Impact bonds are complex and require a high level of commitment and resource from all three parties involved. Therefore, they aren’t a universal solution to donor aid or government spending. However, in the right circumstances, they are already helping donor organisations deliver impact across a range of sectors, and in different countries.
of capital raised by impact bonds since 2010
A growing trend
Since 2010, the market for impact bonds has grown significantly, and to date, 239 impact bonds have raised $463 million of capital across 39 countries.

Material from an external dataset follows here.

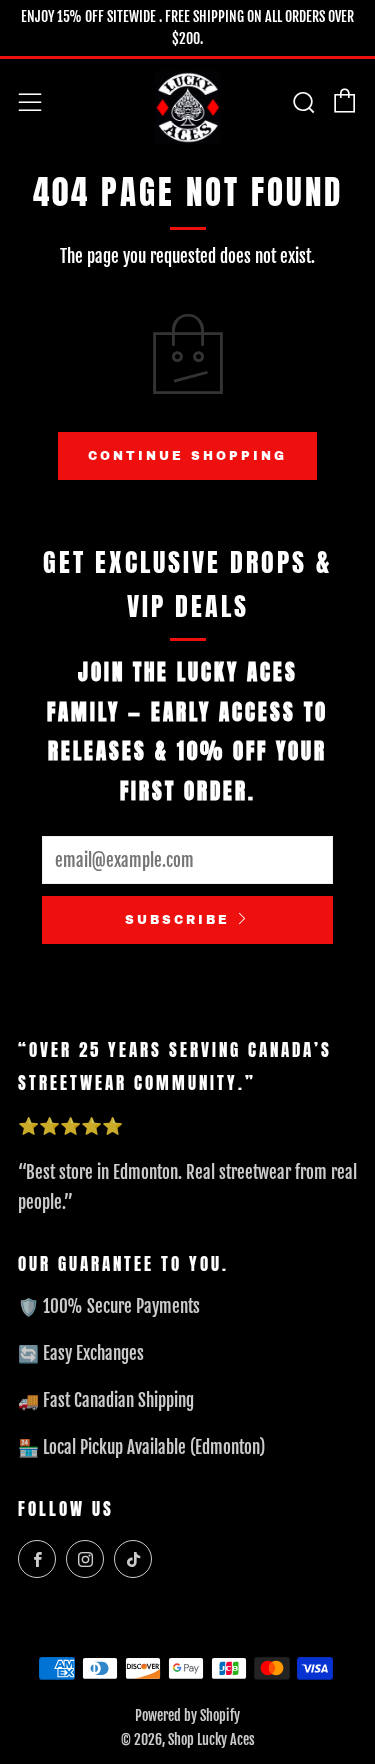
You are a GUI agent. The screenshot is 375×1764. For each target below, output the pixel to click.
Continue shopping (187, 456)
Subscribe (177, 920)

While only 27 of these have been in lower and middle-income countries, they have started gaining traction in these markets. Impact bonds in these countries account for a significant proportion of the total beneficiaries globally. For example, three impact bonds in India alone are seeking to serve 850,000 people. This highlights the potential of impact bonds to benefit many people in emerging markets.
27 out of 239
impact bonds have been developed in low and middle-income countries
Why a role for BII?
While impact bonds are still a new investment instrument in emerging markets, they have the potential to provide flexibility to delivery consortiums in the way funding is sourced, as well as deepen the impact achieved.
They are relevant to our role as an impact investor in emerging markets for several reasons.
First, they target some of the most challenging sectors and geographies, as well as underserved and vulnerable communities – where we’re aiming to have an impact and change lives. This means they provide us with opportunities to reach areas and communities that are a priority to us, but where it’s sometimes challenging to reach through other investment strategies.
Second, they are impact-driven, explicitly linking the investment’s financial return to the social or environmental outcomes achieved.
And third, they take an innovative approach to managing this impact. That’s because through real-time measurement of impact data, all of those involved can develop an understanding of what is working and not working. Programmes can then be adapted during delivery to maximise impact.